◆ **Stated task**
Write out every line of the listing below word for word, leaving out the pictures.

====== Given information

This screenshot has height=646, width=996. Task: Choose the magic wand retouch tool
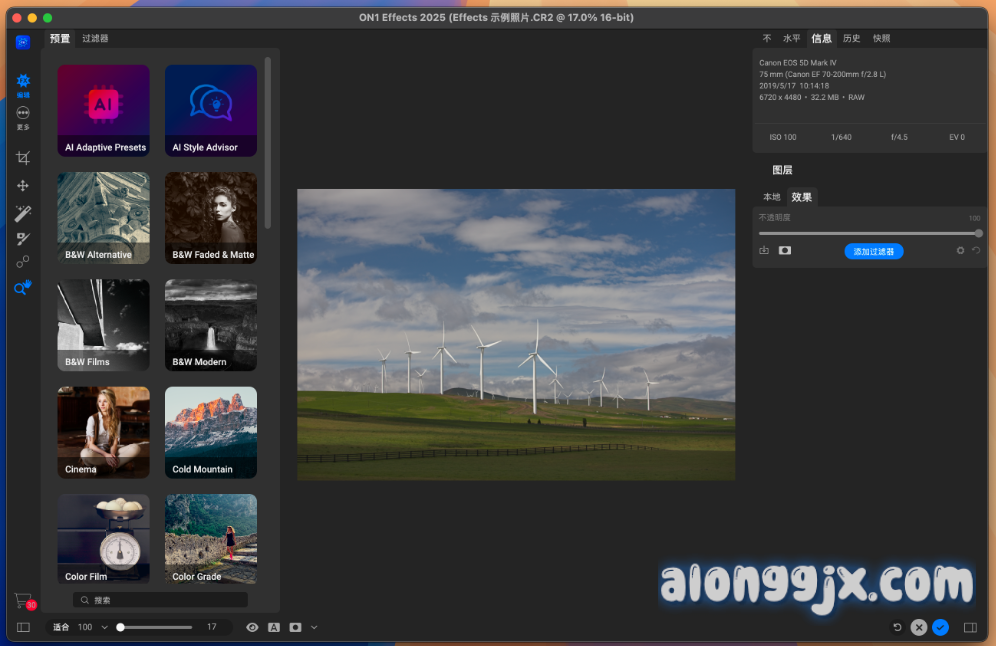(x=23, y=213)
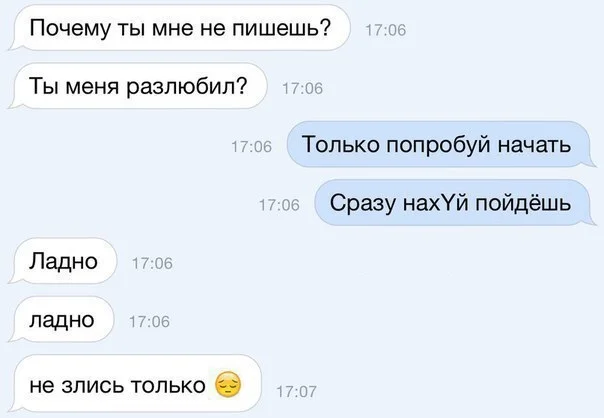
Task: Select the lowercase 'ладно' message bubble
Action: click(62, 319)
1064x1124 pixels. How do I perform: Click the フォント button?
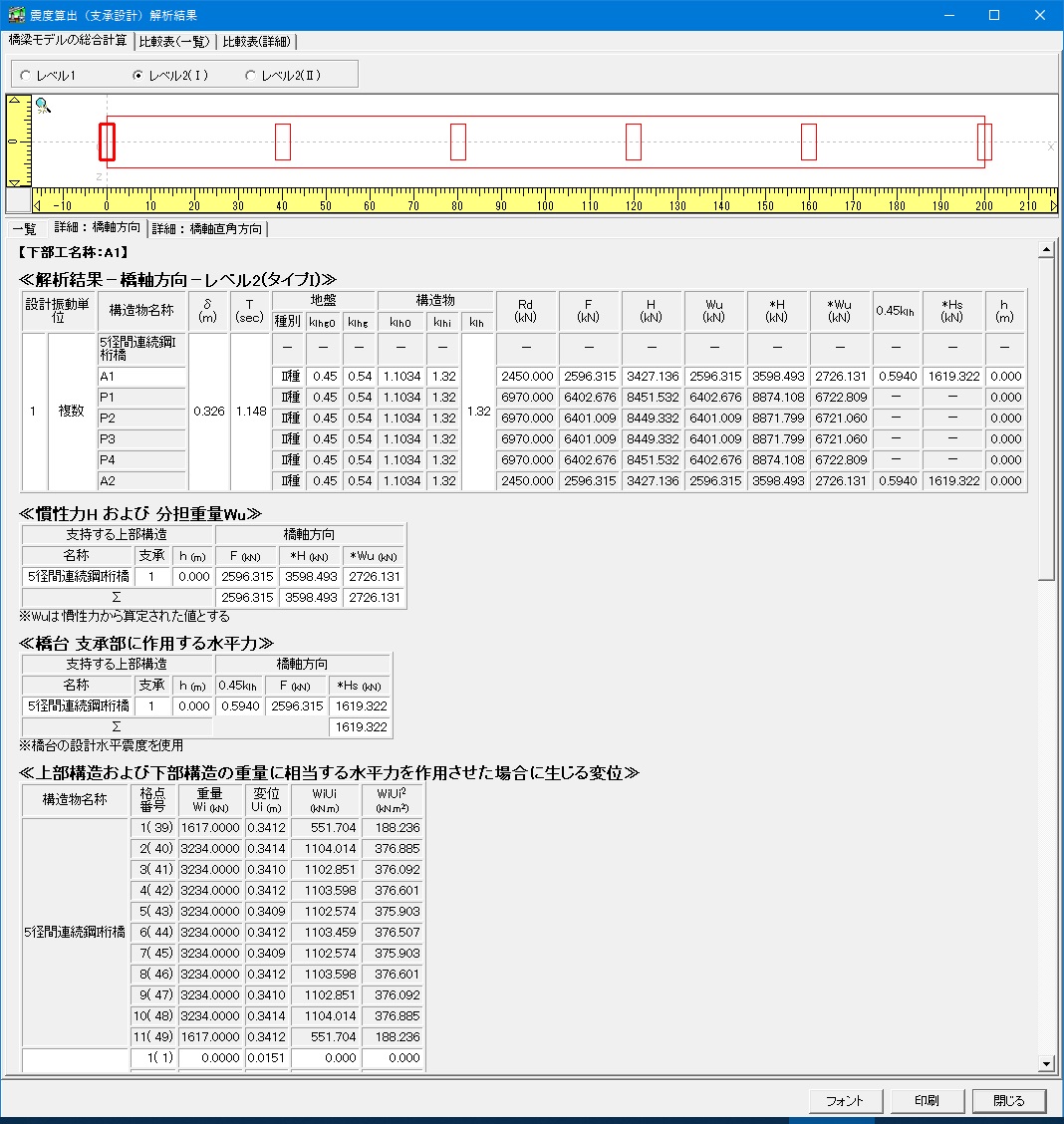845,1101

============

◆ **Exercise solution**
This screenshot has height=646, width=996. Task: Choose the magic wand retouch tool
(x=23, y=213)
Task: Select the lowercase 'ладно' message bubble
Action: click(62, 319)
1064x1124 pixels. How do I perform: Click the フォント button?
845,1101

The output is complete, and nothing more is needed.